**Problem**
Present the entries from the line containing "FDSEA 71 (517, 2248)" through the line containing "actual? (143, 2243)", both included, as a Markdown table with the columns "Row" and "Entry". Number each row and leave out blank lines.

**The input**

○ ○ ○ ○ ○ ○ ○

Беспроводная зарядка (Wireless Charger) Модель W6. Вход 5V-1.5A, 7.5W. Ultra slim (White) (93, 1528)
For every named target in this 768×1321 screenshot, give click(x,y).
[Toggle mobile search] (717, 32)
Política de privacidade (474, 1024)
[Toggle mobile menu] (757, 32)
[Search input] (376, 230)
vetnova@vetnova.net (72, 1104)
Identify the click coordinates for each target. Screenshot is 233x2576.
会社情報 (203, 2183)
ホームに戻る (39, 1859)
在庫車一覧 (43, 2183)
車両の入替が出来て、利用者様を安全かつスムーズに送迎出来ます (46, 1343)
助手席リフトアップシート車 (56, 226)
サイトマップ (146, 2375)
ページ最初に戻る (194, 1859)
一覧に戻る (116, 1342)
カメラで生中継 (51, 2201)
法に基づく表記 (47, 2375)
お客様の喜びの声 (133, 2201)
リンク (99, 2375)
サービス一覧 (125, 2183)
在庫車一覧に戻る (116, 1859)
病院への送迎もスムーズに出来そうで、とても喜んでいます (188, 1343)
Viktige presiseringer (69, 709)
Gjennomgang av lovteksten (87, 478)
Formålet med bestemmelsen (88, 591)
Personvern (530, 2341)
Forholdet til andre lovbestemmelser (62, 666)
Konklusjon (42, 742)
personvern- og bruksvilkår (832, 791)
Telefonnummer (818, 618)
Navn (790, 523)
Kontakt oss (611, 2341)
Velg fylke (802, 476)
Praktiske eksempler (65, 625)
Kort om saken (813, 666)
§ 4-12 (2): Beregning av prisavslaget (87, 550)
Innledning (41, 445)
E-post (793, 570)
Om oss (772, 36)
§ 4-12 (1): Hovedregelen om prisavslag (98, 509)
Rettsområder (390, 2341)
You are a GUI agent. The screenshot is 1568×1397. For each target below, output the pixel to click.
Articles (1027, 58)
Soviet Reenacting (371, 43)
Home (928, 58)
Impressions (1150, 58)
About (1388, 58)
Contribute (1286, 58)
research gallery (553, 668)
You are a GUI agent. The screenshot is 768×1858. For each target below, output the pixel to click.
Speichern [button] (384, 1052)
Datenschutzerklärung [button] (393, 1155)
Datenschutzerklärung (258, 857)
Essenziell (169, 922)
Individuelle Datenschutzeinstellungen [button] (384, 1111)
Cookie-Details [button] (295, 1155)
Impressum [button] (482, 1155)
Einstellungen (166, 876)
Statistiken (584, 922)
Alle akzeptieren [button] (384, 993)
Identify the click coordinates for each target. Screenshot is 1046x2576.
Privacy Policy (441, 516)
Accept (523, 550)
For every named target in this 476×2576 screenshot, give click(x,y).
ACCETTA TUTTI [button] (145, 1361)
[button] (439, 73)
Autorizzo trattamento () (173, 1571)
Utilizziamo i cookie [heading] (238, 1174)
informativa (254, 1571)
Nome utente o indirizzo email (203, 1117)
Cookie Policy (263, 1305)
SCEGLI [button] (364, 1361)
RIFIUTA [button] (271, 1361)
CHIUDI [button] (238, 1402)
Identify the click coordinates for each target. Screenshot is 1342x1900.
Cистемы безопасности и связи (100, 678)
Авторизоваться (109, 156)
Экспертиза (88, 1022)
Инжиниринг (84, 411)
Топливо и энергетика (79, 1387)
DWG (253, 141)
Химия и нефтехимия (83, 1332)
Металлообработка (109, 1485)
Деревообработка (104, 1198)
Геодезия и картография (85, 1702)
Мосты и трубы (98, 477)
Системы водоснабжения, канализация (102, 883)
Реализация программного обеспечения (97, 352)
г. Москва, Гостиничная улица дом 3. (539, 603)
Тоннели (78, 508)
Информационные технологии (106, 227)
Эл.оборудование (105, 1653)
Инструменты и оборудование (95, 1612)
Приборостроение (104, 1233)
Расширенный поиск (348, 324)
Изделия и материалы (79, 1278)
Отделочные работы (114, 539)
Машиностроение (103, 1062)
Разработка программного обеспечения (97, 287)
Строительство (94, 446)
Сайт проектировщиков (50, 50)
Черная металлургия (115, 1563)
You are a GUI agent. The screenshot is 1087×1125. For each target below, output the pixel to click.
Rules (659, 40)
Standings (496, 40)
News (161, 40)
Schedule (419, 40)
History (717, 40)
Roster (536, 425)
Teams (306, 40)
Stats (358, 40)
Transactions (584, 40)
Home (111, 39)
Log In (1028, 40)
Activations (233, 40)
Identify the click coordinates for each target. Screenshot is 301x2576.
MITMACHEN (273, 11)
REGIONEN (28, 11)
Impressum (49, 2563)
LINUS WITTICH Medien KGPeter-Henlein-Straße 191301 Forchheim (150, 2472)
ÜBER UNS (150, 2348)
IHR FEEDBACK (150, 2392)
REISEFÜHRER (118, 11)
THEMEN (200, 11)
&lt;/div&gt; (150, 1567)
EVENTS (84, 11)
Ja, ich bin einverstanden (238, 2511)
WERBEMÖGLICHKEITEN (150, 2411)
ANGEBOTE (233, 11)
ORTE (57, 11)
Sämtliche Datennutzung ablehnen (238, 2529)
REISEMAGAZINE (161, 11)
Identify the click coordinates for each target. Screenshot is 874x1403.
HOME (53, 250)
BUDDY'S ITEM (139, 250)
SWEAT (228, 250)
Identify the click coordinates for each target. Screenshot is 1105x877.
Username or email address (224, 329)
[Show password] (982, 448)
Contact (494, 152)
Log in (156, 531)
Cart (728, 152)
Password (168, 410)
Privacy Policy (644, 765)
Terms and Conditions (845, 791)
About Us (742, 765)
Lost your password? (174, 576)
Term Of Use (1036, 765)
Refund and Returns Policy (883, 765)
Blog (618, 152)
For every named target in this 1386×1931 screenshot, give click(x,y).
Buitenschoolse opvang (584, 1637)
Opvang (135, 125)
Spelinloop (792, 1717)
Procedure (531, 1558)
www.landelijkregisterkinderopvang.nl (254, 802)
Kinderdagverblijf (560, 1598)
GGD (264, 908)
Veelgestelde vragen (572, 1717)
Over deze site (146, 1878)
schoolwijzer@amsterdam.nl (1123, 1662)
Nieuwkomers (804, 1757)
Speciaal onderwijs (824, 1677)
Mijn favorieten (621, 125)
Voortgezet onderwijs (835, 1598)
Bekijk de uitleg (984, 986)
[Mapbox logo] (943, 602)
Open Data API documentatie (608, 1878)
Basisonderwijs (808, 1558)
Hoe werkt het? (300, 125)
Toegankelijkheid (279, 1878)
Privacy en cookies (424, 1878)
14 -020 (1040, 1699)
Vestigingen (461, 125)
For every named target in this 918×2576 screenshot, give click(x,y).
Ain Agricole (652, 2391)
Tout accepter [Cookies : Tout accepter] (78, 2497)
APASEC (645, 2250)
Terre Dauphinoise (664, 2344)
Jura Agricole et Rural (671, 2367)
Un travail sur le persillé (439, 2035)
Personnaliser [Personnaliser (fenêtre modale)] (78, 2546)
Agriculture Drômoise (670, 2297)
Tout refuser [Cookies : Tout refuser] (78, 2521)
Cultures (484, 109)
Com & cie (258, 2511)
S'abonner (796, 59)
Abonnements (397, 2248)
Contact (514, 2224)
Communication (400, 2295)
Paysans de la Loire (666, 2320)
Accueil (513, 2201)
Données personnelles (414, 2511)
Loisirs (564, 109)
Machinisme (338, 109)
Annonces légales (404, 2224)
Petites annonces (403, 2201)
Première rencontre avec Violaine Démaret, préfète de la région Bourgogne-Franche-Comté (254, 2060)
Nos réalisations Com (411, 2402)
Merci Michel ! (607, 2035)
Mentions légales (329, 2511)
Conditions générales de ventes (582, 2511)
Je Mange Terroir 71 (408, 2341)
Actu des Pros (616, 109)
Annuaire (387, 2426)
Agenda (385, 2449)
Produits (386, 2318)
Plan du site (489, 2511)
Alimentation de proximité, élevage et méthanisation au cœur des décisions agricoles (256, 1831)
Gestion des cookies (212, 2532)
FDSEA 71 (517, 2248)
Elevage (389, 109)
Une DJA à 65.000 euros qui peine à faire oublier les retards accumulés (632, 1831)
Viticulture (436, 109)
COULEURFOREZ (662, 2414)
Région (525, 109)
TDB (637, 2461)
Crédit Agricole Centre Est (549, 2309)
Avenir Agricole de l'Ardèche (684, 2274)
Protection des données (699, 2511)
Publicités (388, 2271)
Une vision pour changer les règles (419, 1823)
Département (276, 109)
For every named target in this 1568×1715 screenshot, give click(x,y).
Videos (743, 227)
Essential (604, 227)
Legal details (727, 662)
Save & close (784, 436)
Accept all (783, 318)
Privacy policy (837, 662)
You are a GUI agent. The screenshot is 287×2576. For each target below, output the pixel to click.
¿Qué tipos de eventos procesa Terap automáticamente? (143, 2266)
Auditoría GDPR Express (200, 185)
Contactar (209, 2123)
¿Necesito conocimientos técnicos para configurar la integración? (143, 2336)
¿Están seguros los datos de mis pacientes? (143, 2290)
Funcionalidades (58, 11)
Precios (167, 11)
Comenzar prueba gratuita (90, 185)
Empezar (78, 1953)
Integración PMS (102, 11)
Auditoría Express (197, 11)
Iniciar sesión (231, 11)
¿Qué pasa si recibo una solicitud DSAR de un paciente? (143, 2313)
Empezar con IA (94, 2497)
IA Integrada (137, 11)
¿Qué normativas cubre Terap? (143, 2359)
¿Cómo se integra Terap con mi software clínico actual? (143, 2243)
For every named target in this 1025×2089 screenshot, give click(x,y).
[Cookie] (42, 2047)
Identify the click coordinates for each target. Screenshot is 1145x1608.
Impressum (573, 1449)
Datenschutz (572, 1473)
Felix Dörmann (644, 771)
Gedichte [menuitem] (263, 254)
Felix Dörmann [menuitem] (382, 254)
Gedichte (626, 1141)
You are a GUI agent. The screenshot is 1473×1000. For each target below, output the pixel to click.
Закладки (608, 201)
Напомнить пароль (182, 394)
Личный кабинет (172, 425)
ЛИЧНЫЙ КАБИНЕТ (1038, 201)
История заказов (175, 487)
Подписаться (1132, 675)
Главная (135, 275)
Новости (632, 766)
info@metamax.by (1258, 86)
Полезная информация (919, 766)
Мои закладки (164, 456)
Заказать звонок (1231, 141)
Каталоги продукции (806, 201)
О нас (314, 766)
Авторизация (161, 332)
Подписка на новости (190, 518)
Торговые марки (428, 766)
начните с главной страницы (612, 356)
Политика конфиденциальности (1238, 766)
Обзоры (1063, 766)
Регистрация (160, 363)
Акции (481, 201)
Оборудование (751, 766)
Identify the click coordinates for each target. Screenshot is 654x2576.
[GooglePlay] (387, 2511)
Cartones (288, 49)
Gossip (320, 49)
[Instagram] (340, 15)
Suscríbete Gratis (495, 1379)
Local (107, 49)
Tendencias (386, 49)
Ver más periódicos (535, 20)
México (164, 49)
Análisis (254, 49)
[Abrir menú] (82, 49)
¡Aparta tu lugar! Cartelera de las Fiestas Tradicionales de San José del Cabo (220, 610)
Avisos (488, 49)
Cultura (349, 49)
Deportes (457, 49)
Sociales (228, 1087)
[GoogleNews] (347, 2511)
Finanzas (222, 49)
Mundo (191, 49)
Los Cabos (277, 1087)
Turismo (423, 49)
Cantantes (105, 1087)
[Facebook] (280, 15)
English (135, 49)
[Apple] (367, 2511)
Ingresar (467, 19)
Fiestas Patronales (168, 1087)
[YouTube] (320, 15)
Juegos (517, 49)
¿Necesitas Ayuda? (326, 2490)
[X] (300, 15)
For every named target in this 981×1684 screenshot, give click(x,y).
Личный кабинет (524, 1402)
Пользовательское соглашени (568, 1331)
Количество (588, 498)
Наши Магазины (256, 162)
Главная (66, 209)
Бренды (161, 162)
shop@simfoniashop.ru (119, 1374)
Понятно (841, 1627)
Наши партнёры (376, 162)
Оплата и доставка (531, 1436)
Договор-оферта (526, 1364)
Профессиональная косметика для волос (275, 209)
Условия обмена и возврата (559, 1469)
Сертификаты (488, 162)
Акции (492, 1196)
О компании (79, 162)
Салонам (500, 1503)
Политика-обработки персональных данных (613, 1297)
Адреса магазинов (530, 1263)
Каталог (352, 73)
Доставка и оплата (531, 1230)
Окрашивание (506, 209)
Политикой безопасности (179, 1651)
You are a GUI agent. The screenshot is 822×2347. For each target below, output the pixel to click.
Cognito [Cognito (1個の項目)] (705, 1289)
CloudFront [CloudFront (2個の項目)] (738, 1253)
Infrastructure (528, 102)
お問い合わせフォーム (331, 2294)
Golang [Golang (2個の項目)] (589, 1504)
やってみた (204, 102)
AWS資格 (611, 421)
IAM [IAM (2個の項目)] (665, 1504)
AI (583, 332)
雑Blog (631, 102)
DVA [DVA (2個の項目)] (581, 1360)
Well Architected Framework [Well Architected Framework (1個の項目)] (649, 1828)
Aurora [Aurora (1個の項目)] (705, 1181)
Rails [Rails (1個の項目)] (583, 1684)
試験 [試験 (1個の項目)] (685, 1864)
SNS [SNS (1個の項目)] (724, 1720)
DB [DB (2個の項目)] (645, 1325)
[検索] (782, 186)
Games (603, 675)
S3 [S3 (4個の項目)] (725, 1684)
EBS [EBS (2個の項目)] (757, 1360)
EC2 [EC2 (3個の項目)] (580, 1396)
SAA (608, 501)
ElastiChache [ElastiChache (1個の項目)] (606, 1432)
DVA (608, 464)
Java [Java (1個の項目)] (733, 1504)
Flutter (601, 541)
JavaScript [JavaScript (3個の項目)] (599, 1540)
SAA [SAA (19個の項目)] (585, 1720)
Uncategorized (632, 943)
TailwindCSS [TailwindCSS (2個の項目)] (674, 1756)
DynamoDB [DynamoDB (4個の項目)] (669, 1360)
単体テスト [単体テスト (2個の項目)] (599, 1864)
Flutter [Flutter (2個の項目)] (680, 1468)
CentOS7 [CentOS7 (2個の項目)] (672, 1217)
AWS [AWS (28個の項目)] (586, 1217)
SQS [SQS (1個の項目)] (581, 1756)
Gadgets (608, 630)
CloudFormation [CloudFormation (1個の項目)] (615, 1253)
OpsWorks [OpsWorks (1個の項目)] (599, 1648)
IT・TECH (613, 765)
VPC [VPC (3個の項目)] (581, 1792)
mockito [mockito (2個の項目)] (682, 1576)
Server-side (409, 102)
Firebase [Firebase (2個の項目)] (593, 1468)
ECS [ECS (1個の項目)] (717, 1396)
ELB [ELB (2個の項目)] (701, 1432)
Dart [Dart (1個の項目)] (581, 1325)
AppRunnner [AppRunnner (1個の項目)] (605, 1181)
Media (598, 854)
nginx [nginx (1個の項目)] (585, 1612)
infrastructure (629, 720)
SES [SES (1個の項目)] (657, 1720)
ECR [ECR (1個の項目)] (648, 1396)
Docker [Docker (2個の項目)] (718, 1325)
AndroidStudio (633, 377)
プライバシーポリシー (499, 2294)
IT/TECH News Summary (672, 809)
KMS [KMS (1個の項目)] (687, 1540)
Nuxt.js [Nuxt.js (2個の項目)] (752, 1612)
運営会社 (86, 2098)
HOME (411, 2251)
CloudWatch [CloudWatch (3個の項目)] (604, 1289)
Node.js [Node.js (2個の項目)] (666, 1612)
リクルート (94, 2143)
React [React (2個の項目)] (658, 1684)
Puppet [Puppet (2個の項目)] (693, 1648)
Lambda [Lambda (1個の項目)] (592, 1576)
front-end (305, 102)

○ ○ ○ ○ ○ ○ ○

**Exercise result**
| Row | Entry |
|---|---|
| 1 | FDSEA 71 (517, 2248) |
| 2 | Elevage (389, 109) |
| 3 | Une DJA à 65.000 euros qui peine à faire oublier les retards accumulés (632, 1831) |
| 4 | Viticulture (436, 109) |
| 5 | COULEURFOREZ (662, 2414) |
| 6 | Région (525, 109) |
| 7 | TDB (637, 2461) |
| 8 | Crédit Agricole Centre Est (549, 2309) |
| 9 | Avenir Agricole de l'Ardèche (684, 2274) |
| 10 | Protection des données (699, 2511) |
| 11 | Publicités (388, 2271) |
| 12 | Une vision pour changer les règles (419, 1823) |
| 13 | Département (276, 109) |
| 14 | For every named target in this 1568×1715 screenshot, give click(x,y). |
| 15 | Videos (743, 227) |
| 16 | Essential (604, 227) |
| 17 | Legal details (727, 662) |
| 18 | Save & close (784, 436) |
| 19 | Accept all (783, 318) |
| 20 | Privacy policy (837, 662) |
| 21 | You are a GUI agent. The screenshot is 287×2576. For each target below, output the pixel to click. |
| 22 | ¿Qué tipos de eventos procesa Terap automáticamente? (143, 2266) |
| 23 | Auditoría GDPR Express (200, 185) |
| 24 | Contactar (209, 2123) |
| 25 | ¿Necesito conocimientos técnicos para configurar la integración? (143, 2336) |
| 26 | ¿Están seguros los datos de mis pacientes? (143, 2290) |
| 27 | Funcionalidades (58, 11) |
| 28 | Precios (167, 11) |
| 29 | Comenzar prueba gratuita (90, 185) |
| 30 | Empezar (78, 1953) |
| 31 | Integración PMS (102, 11) |
| 32 | Auditoría Express (197, 11) |
| 33 | Iniciar sesión (231, 11) |
| 34 | ¿Qué pasa si recibo una solicitud DSAR de un paciente? (143, 2313) |
| 35 | Empezar con IA (94, 2497) |
| 36 | IA Integrada (137, 11) |
| 37 | ¿Qué normativas cubre Terap? (143, 2359) |
| 38 | ¿Cómo se integra Terap con mi software clínico actual? (143, 2243) |